L’eterno ritorno del simile – Portoselvaggio (Nardò), febbraio 2026

L’eterno ritorno del simile – Portoselvaggio (Nardò), febbraio 2026

Avere una propensione all’osservazione del mondo circostante porta a cambiare sguardo nello spazio e nel tempo. Se l’osservazione riguarda il luogo dove si vive stabilmente allora lo sguardo diventa ciclico, una ruota del ritorno dell’uguale, che forse sarebbe meglio definire del simile. Questo è il caso dell’osservatore botanico che si ritrova stagionalmente a lambiccarsi in cervello per nominare le piante che incrocia sul suo cammino. Eppure non ci si stanca mai di vedere e rivedere il riapparire di fioriture che, anche con l’avanzare delle primavere di chi osserva, rinnovano lo sguardo. Non è il ritorno dell’identico, né dell’uguale, ma solo del simile, di ciò che ricordiamo degli anni precedenti.
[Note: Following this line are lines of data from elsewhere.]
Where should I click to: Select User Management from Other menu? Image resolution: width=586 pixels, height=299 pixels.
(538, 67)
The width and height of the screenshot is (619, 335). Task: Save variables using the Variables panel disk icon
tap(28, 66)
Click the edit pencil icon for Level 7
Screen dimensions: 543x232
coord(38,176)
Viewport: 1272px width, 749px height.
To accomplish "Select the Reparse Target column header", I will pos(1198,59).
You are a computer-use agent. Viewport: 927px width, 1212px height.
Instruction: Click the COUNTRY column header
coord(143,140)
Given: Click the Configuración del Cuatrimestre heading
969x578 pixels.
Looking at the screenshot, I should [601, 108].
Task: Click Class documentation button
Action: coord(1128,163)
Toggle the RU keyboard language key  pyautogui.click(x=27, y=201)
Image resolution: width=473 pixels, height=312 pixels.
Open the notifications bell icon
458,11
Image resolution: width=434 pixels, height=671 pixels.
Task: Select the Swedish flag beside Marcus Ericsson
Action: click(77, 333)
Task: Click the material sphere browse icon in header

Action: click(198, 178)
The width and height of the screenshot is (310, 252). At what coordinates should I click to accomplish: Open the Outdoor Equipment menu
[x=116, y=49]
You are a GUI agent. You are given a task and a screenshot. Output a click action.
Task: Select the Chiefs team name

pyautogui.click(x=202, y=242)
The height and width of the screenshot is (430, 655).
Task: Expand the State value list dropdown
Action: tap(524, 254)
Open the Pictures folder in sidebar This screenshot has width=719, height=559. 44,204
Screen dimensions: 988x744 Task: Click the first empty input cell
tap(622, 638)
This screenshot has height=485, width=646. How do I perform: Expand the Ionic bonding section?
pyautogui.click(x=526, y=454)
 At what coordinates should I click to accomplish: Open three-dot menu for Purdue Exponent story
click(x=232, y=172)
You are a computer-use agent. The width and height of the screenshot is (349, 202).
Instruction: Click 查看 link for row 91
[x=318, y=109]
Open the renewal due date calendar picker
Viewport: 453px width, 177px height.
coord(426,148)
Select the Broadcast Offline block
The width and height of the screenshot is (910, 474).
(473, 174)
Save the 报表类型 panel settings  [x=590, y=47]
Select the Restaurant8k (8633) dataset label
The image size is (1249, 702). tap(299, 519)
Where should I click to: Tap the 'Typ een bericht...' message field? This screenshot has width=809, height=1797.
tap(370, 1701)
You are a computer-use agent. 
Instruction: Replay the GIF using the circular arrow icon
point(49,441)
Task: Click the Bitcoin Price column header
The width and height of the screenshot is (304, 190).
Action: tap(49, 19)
Si tratta di un esercizio involontario che non ci annoia proprio per questa variabilità delle situazioni di nuove configurazioni, di quelle sorprendenti come di quelle deludenti. Una volta scrissi da qualche parte che il giardino è il perfetto surrogato del viaggio e che il giardiniere è un viaggiatore stanziale. Qui in effetti si incrociano le questioni attinenti alla peculiarità dei viventi che mutano nel tempo in un certo intervallo di possibilità dettato dal proprio spettro vitale. A volte sconfinano e c’è la morte dell’individuo che non è tragedia, ma semplice ricambio a favore di altre situazioni prima organiche e poi minerali per ritornare (forse) ancora materia vivente. Queste romulee* l’anno scorso formavano certamente una diversa, ma piuttosto simile, costellazione di corolle di cui ignoro la precisa configurazione. Mi basta per ora osservare che ci sono ancora possibilità di sorpresa nella ruota eterna delle stagioni.

 

*Romulea bulbocodium (L.) Sebast. & Mauri, Romulea columnae Sebast. & Mauri  e Moraea sisyrinchium (L.) Ker Gawl.